An electric contact comprising 50% by weight. 7. An electric contact used for a circuit breaker or an electric switch, wherein a contact portion where an arc is generated at the time of making and breaking is defined as a first contact region, and the first contact region has a high melting point and is resistant to heat. It is composed of a material mainly composed of an arc-resistant component rich in arc properties and a material composed of a conductive component rich in electric conductivity, and a constantly energized portion after being supplied is a second contact region, and the second contact region is A material mainly composed of a conductive component rich in electric conductivity and a material composed of an arc resistant component rich in arc resistance, and a third contact region between the first contact region and the second contact region.
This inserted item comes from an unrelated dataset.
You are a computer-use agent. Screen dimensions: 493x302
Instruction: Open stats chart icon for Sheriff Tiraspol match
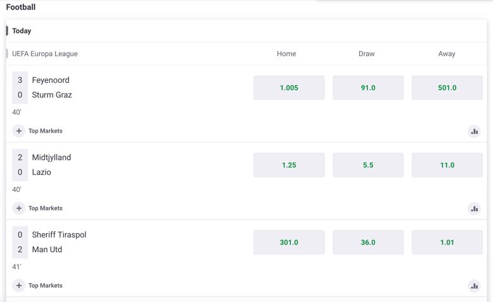[475, 286]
And the third contact region reduces the material which is the arc resistant component in the direction from the first contact region to the third contact region and further toward the second contact region, and increases the conductive component. Electrical contacts characterized. 8. The electrical contact according to claim 7, wherein the material of the first contact region is at least one selected from the group consisting of a metal or carbide of W and Mo, and a metal or oxide of In, Sn and Cd. The arc resistance component is 100% by weight to 60% by weight, and the material of the third contact region is at least one type of arc resistance component selected from W or Mo metal or carbide, In, Sn, Cd metal or oxide. 80 wt% to 50 wt%, and the material of the second contact region is a conductive component alone, or at least one kind of resistance selected from W or Mo metal or carbide, In, Sn, Cd metal or oxide. An electric contact comprising an arc component of 60% by weight or less (not including zero).